Starting at the line that contains "Given: Click the rules checklist icon", copy every line to the end of the material below exactly, and omit the pictures.
--- START ---
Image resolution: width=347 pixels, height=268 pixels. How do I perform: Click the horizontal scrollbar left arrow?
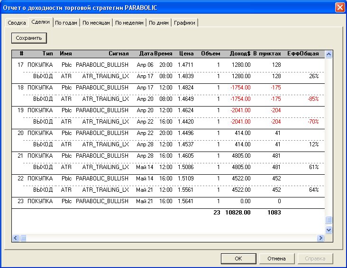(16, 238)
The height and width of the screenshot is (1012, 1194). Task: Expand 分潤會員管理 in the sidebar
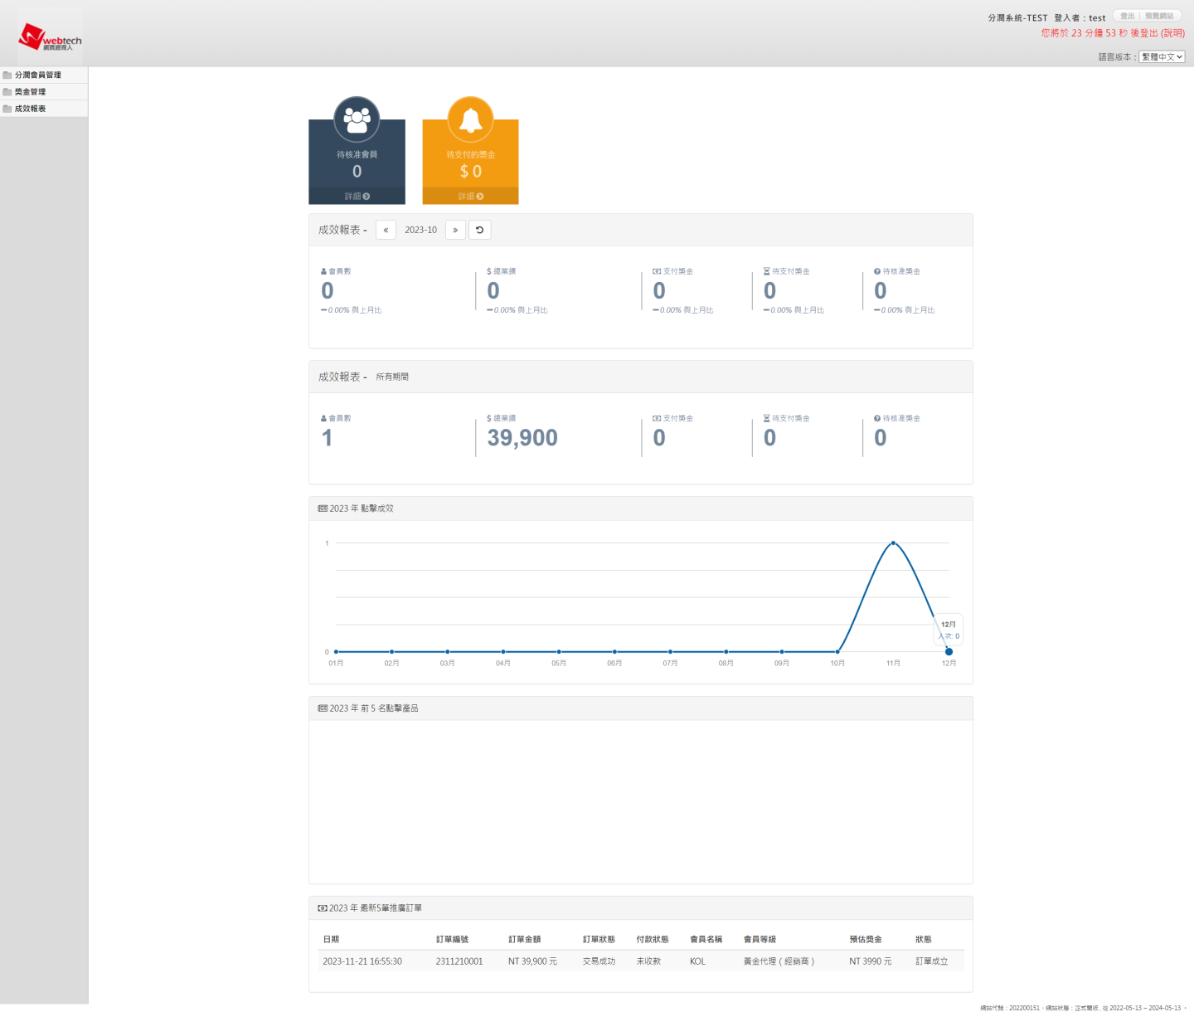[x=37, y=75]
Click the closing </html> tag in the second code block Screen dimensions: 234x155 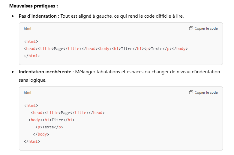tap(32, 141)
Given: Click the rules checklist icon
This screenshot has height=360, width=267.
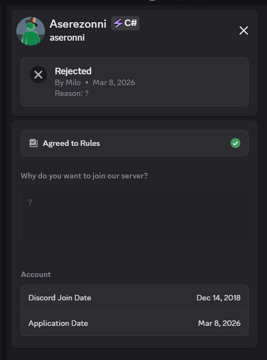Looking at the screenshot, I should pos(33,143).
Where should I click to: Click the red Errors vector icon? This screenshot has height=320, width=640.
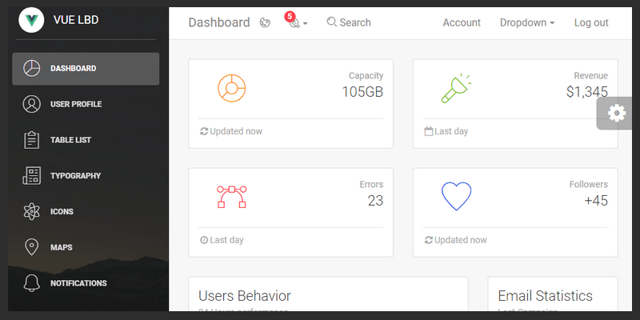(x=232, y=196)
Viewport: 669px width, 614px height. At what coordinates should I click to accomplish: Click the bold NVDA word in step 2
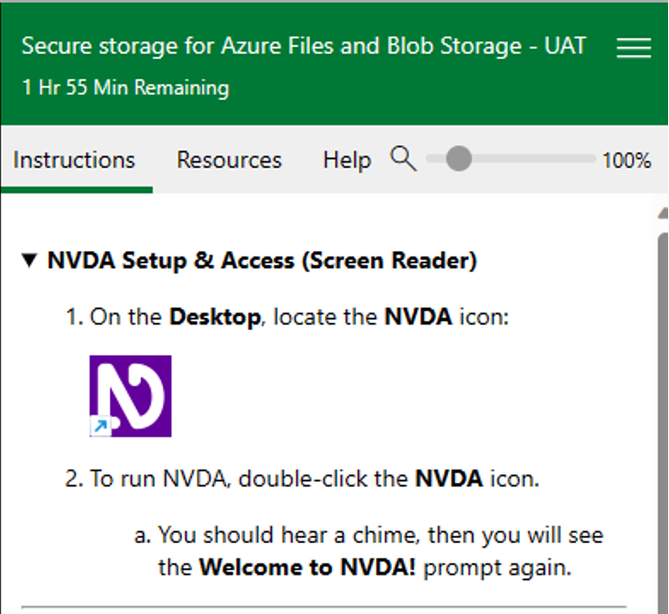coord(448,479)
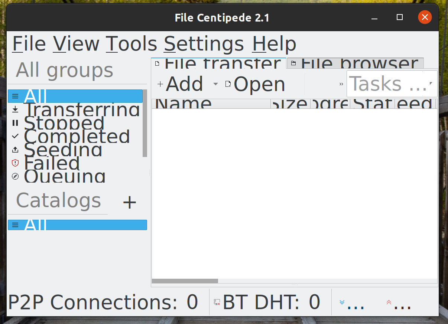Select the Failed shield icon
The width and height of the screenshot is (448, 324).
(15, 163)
--- END ---
__Answer to this task__.
Given: Click the rules checklist icon
This screenshot has height=360, width=267.
Looking at the screenshot, I should pos(33,143).
Where should I click to: Click the red Errors vector icon? This screenshot has height=320, width=640.
(x=232, y=196)
Viewport: 669px width, 614px height. At what coordinates should I click to accomplish: Click the bold NVDA word in step 2
coord(448,479)
Select the Failed shield icon
The width and height of the screenshot is (448, 324).
(15, 163)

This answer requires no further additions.